### TASK DESCRIPTION:
For the entries that follow, restate word for word the line containing "Given: Select the", the line containing "You are a computer-use agent. The image", and every line that lies between them.

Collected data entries
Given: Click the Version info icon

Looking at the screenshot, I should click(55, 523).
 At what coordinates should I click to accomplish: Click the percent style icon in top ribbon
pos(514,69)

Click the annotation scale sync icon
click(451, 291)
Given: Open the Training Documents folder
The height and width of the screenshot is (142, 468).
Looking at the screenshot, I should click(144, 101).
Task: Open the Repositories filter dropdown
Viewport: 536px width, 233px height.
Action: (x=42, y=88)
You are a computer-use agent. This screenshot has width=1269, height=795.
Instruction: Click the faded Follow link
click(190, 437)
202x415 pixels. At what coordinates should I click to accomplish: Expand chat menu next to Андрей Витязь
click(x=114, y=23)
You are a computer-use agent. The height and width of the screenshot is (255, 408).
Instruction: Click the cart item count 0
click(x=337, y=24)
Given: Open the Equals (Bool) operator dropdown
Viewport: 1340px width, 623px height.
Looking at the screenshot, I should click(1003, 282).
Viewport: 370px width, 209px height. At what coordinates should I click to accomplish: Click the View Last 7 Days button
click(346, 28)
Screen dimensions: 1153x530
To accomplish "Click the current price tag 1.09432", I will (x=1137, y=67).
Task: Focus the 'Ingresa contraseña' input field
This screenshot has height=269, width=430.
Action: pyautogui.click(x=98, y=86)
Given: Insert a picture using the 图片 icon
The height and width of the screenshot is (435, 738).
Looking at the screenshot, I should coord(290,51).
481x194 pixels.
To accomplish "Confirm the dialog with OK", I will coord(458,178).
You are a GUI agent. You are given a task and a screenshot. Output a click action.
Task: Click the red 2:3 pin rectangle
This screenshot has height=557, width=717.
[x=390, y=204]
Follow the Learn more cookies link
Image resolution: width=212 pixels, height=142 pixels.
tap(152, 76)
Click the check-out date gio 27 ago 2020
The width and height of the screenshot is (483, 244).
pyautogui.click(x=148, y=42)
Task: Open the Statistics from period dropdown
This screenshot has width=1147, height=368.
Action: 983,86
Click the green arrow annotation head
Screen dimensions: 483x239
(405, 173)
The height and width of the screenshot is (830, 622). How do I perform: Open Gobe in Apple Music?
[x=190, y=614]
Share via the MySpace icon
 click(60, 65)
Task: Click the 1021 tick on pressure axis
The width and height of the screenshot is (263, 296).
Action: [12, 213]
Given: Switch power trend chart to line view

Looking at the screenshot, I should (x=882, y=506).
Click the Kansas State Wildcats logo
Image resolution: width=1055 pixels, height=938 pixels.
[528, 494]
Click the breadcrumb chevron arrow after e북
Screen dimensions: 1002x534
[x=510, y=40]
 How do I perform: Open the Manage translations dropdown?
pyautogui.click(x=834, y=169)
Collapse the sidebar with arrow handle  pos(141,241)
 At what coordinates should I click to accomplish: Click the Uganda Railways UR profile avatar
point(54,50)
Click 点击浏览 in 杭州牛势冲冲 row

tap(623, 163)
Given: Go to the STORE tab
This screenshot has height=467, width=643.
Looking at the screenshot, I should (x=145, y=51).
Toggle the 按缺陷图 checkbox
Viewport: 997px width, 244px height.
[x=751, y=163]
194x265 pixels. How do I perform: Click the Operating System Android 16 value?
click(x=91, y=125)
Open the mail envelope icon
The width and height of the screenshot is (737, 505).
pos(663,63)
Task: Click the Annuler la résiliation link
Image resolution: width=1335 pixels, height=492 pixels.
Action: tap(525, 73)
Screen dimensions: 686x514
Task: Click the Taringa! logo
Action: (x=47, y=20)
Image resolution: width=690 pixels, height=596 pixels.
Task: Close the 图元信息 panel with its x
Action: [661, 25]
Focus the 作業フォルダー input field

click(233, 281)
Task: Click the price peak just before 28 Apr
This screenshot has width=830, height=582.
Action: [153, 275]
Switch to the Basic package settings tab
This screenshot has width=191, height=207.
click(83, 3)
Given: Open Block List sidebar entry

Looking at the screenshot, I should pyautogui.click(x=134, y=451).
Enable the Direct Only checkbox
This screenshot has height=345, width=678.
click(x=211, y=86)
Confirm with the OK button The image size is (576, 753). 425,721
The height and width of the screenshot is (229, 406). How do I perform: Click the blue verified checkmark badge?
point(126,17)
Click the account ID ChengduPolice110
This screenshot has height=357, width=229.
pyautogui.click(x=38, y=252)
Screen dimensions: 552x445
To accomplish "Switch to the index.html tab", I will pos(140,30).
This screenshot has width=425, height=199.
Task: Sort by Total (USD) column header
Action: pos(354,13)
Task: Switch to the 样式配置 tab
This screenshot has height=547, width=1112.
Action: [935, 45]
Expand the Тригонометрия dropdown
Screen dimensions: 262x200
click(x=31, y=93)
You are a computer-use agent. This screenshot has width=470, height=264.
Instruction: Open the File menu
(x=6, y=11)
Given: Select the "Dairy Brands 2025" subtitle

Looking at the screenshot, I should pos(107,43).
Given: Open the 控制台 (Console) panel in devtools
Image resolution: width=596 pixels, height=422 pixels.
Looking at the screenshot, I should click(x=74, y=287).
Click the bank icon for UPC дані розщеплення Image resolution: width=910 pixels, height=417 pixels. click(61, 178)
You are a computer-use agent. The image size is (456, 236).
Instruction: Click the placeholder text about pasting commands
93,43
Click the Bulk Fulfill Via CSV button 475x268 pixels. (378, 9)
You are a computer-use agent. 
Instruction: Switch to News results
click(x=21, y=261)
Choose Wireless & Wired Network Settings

### WRITTEN RESPONSE:
Given: Select the "Dairy Brands 2025" subtitle

Looking at the screenshot, I should pos(107,43).
Given: Open the 控制台 (Console) panel in devtools
Image resolution: width=596 pixels, height=422 pixels.
Looking at the screenshot, I should click(x=74, y=287).
Click the bank icon for UPC дані розщеплення Image resolution: width=910 pixels, height=417 pixels. click(61, 178)
You are a computer-use agent. The image size is (456, 236).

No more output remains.